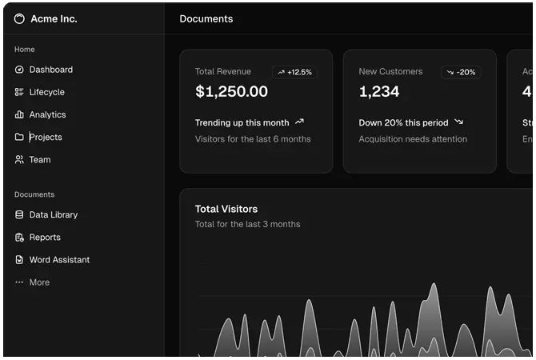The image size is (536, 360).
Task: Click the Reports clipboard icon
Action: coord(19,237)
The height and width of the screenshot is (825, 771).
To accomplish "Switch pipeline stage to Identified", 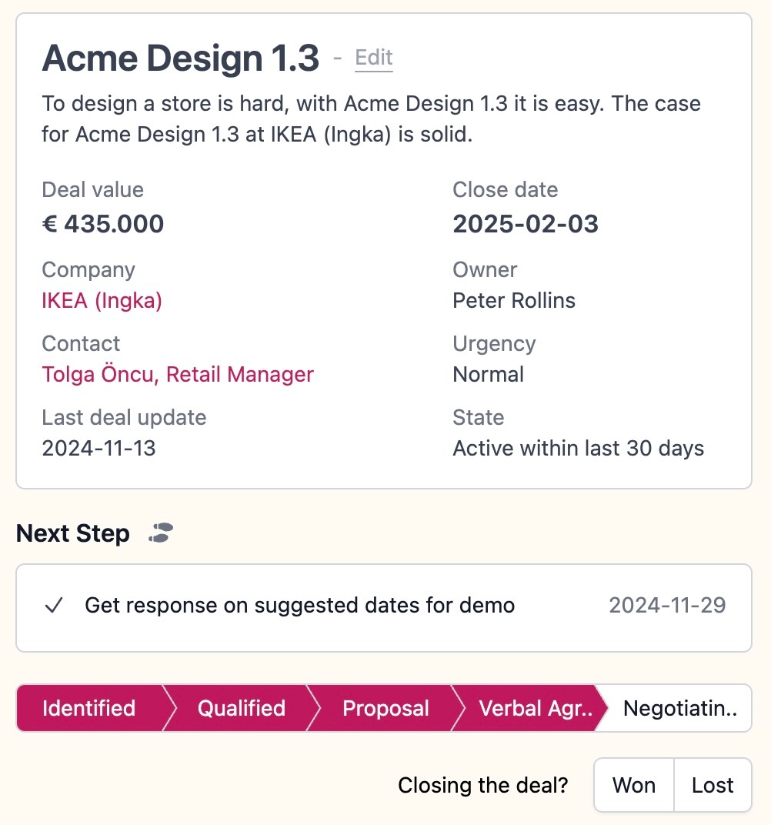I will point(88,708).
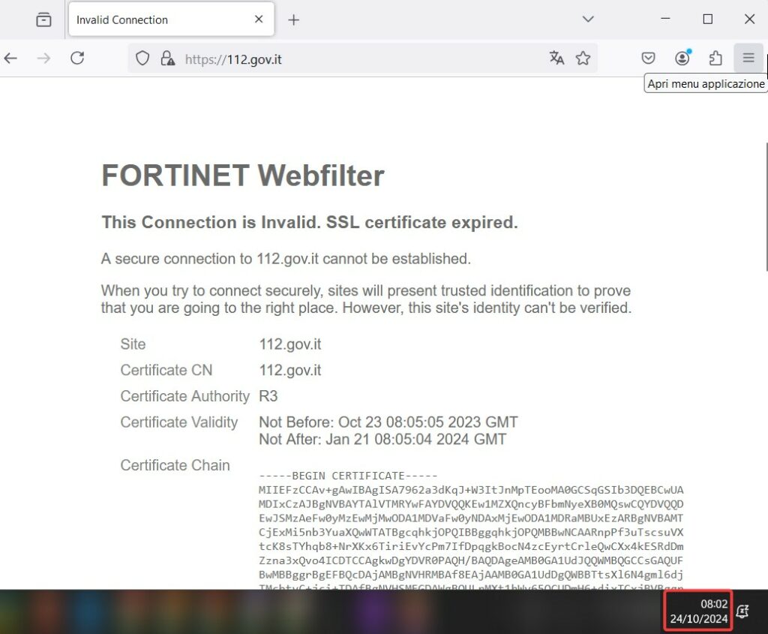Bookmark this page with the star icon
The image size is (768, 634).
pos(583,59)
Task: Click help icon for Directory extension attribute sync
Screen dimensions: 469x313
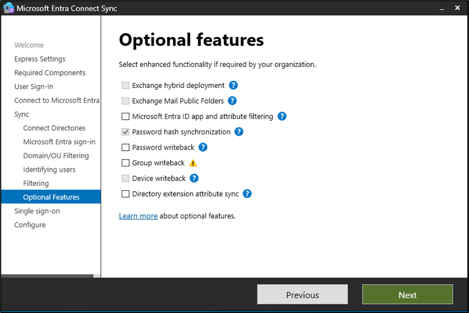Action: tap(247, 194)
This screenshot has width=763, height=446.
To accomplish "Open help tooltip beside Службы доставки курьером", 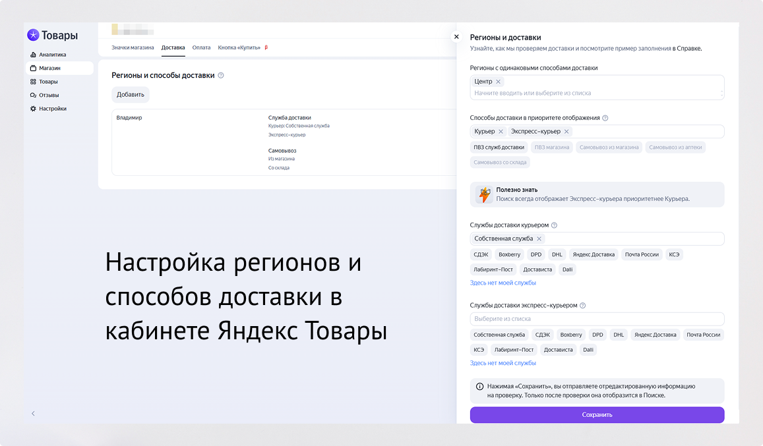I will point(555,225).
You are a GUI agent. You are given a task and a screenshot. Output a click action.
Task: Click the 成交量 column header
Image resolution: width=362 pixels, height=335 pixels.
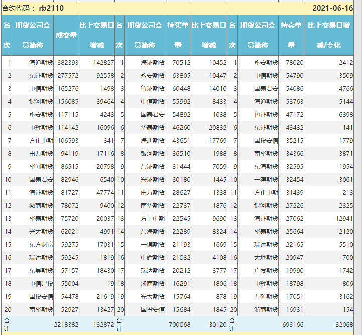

---

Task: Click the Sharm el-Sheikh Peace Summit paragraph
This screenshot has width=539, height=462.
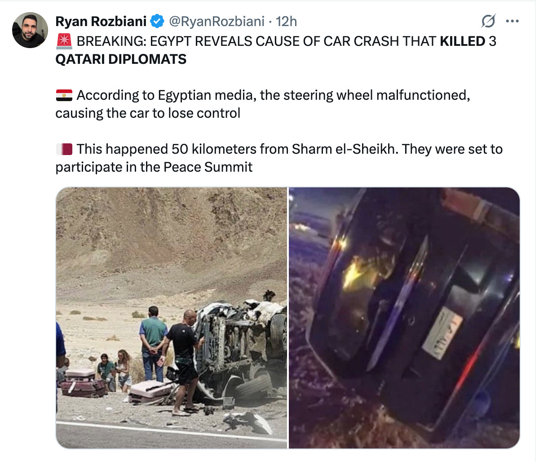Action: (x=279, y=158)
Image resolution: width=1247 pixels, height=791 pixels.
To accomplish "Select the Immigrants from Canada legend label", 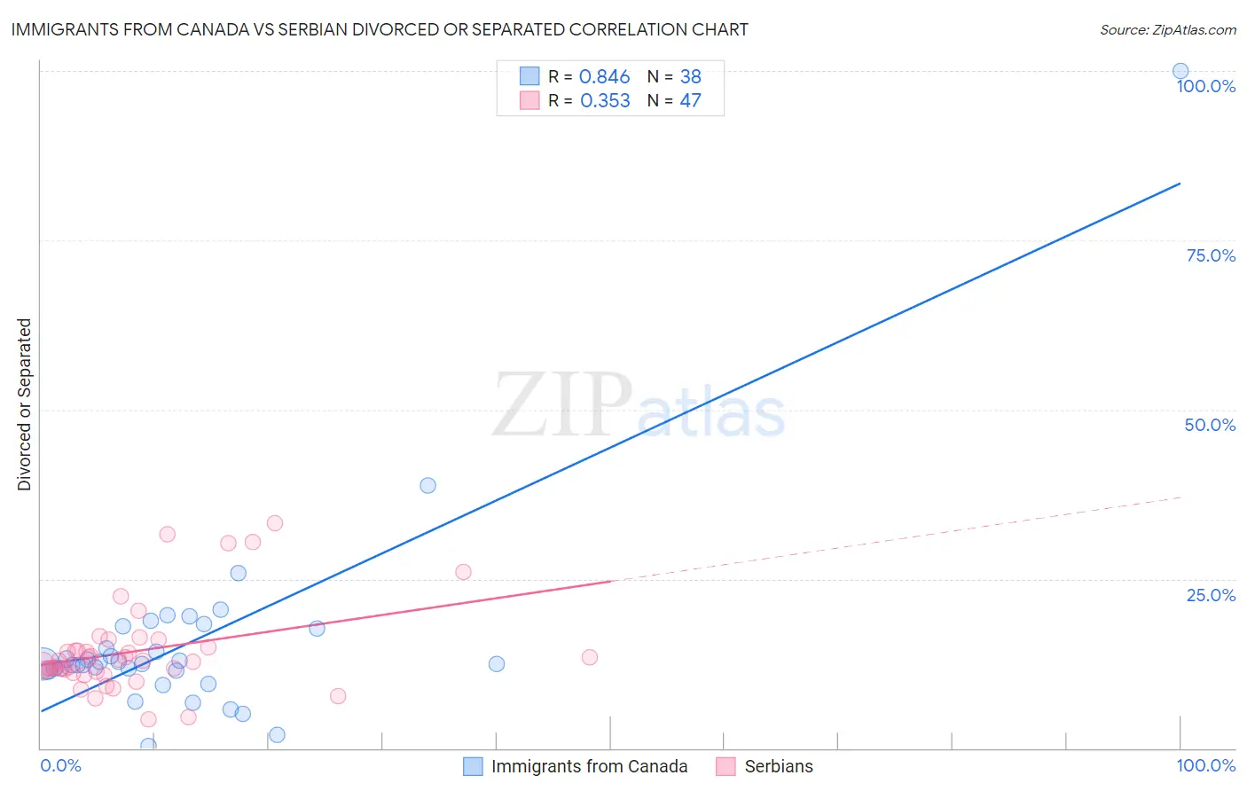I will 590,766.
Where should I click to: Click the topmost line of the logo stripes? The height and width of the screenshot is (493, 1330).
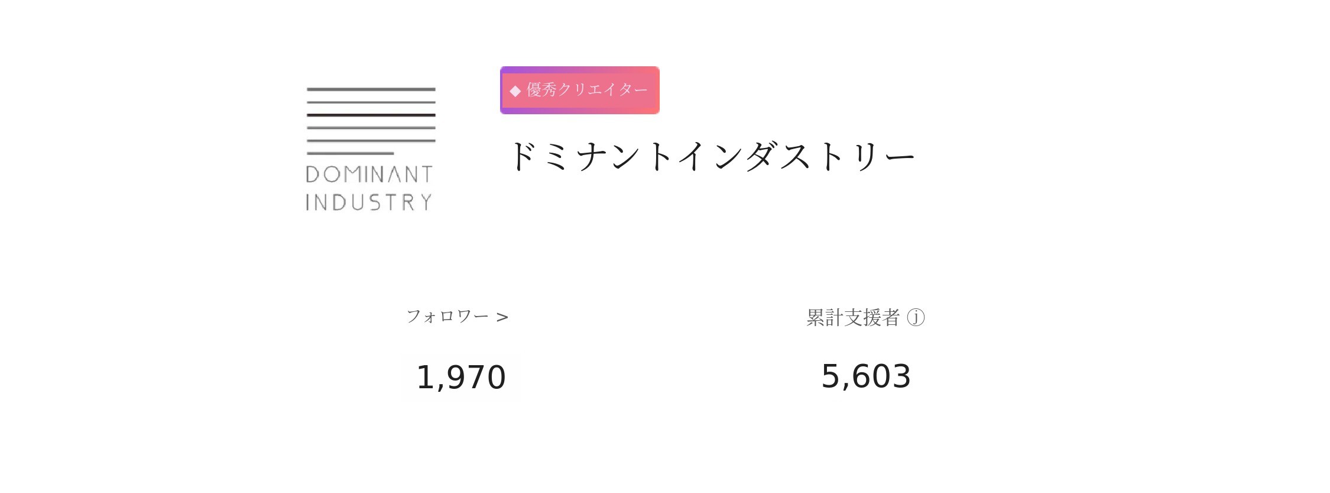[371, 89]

...

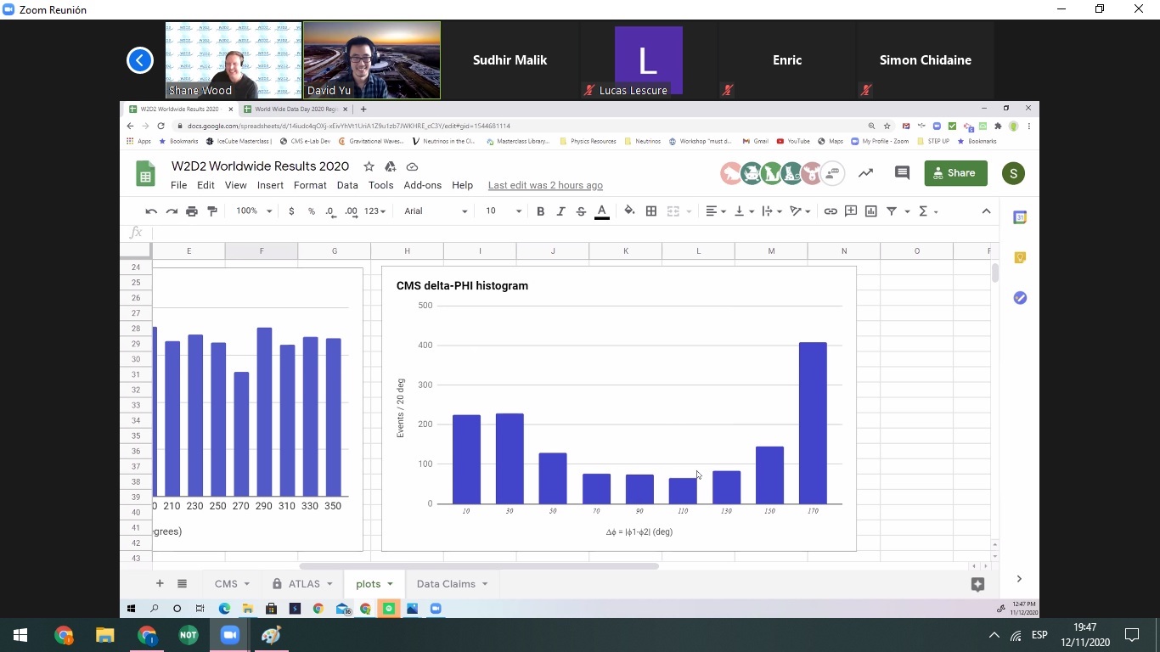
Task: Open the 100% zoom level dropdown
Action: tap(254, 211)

• [YOUR TASK]:
Look above for the line containing "Task: Click the 成交量 column header" and the line containing "Image resolution: width=362". Transcribe both, with the lines between them, exactly.

• [SOLUTION TO THIS EXERCISE]:
Task: Click the 成交量 column header
Image resolution: width=362 pixels, height=335 pixels.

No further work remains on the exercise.